Stored records
*** Begin section ***
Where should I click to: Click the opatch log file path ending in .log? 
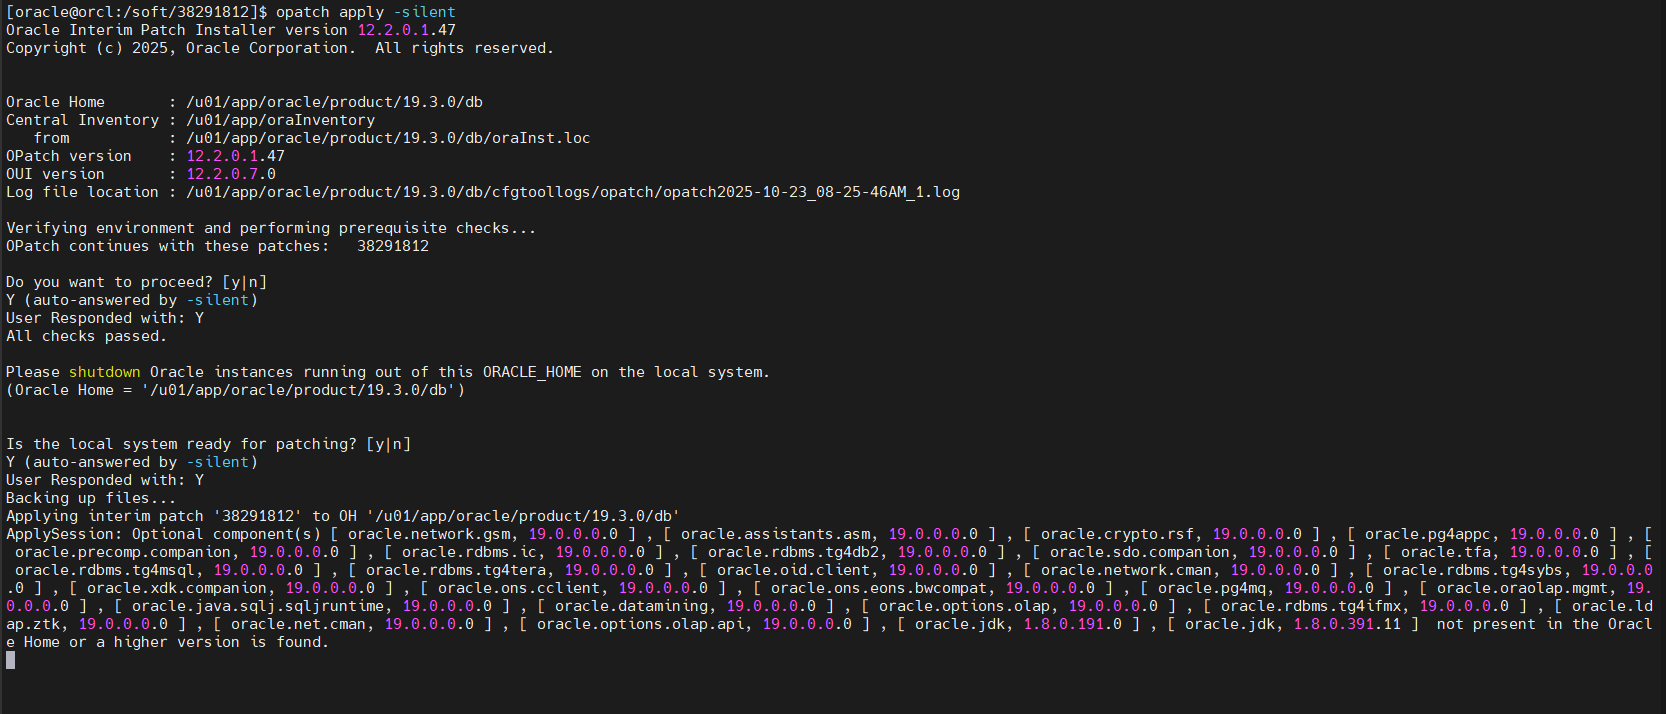pos(572,192)
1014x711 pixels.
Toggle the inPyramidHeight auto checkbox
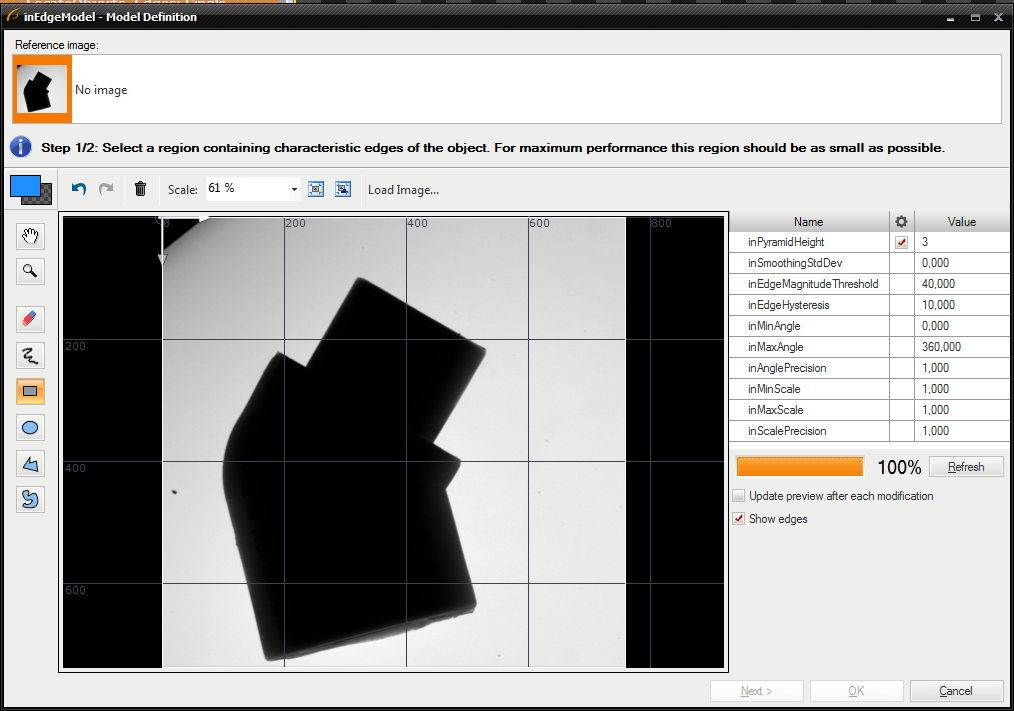pos(901,242)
*** End section ***
## WHAT YOU ARE ASKED TO DO
Write out the data above exactly, minus any images.

## EXERCISE RESPONSE
Where should I click to: Click the opatch log file path ending in .log? 
pos(572,192)
1014x711 pixels.
Toggle the inPyramidHeight auto checkbox
pos(901,242)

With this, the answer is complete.